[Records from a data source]
• • • • • • •
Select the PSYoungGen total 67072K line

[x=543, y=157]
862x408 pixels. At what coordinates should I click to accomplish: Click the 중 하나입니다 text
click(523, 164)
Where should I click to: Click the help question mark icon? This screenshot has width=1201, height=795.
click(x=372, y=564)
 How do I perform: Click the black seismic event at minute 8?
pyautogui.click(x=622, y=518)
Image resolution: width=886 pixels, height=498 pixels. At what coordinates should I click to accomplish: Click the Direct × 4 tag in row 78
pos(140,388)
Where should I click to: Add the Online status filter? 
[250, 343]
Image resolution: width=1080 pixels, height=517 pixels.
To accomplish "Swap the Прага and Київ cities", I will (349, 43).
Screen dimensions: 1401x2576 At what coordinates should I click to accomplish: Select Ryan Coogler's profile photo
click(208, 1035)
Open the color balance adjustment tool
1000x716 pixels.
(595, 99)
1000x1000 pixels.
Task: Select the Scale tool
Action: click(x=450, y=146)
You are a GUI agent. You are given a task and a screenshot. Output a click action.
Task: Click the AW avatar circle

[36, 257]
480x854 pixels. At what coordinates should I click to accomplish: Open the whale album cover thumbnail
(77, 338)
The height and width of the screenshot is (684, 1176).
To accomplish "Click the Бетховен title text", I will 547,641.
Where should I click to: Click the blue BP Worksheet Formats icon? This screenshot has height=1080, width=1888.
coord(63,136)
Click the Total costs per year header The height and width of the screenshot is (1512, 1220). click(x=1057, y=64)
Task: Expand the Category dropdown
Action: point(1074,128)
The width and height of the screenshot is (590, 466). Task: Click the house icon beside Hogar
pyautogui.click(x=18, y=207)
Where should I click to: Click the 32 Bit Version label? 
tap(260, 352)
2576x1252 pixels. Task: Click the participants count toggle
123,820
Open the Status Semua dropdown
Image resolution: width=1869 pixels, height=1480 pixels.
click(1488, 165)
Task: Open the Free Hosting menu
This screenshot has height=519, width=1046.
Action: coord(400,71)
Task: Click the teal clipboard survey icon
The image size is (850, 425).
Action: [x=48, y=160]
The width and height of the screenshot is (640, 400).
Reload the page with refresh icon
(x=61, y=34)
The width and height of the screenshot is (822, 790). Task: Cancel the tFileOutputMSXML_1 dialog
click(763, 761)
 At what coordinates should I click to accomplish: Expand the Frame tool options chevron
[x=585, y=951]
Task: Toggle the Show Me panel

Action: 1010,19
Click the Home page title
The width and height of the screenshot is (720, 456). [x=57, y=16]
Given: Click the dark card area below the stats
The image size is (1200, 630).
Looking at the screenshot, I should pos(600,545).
• • • • • • •
## AIM OF THE TASK:
Each record needs to be duplicated exactly as given.

## RESULT OF THE TASK:
Select the PSYoungGen total 67072K line

[x=543, y=157]
862x408 pixels. At what coordinates should I click to accomplish: Click the 중 하나입니다 text
click(523, 164)
Where should I click to: Click the help question mark icon? This screenshot has width=1201, height=795.
click(x=372, y=564)
 How do I perform: Click the black seismic event at minute 8?
pyautogui.click(x=622, y=518)
Image resolution: width=886 pixels, height=498 pixels. At what coordinates should I click to accomplish: Click the Direct × 4 tag in row 78
pos(140,388)
Where should I click to: Add the Online status filter? 
[250, 343]
Image resolution: width=1080 pixels, height=517 pixels.
To accomplish "Swap the Прага and Київ cities", I will (349, 43).
Screen dimensions: 1401x2576 At what coordinates should I click to accomplish: Select Ryan Coogler's profile photo
click(208, 1035)
Open the color balance adjustment tool
1000x716 pixels.
(595, 99)
1000x1000 pixels.
Task: Select the Scale tool
Action: click(x=450, y=146)
You are a GUI agent. You are given a task and a screenshot. Output a click action.
Task: Click the AW avatar circle

[36, 257]
480x854 pixels. At what coordinates should I click to accomplish: Open the whale album cover thumbnail
(77, 338)
The height and width of the screenshot is (684, 1176).
To accomplish "Click the Бетховен title text", I will 547,641.
Where should I click to: Click the blue BP Worksheet Formats icon? This screenshot has height=1080, width=1888.
coord(63,136)
Click the Total costs per year header The height and width of the screenshot is (1512, 1220). click(x=1057, y=64)
Task: Expand the Category dropdown
Action: point(1074,128)
The width and height of the screenshot is (590, 466). Task: Click the house icon beside Hogar
pyautogui.click(x=18, y=207)
Where should I click to: Click the 32 Bit Version label? 
tap(260, 352)
2576x1252 pixels. Task: Click the participants count toggle
123,820
Open the Status Semua dropdown
Image resolution: width=1869 pixels, height=1480 pixels.
click(1488, 165)
Task: Open the Free Hosting menu
This screenshot has height=519, width=1046.
Action: coord(400,71)
Task: Click the teal clipboard survey icon
The image size is (850, 425).
Action: [x=48, y=160]
The width and height of the screenshot is (640, 400).
Reload the page with refresh icon
(x=61, y=34)
The width and height of the screenshot is (822, 790). Task: Cancel the tFileOutputMSXML_1 dialog
click(763, 761)
 At what coordinates should I click to accomplish: Expand the Frame tool options chevron
[x=585, y=951]
Task: Toggle the Show Me panel

Action: 1010,19
Click the Home page title
The width and height of the screenshot is (720, 456). [x=57, y=16]
Given: Click the dark card area below the stats
The image size is (1200, 630).
Looking at the screenshot, I should pos(600,545).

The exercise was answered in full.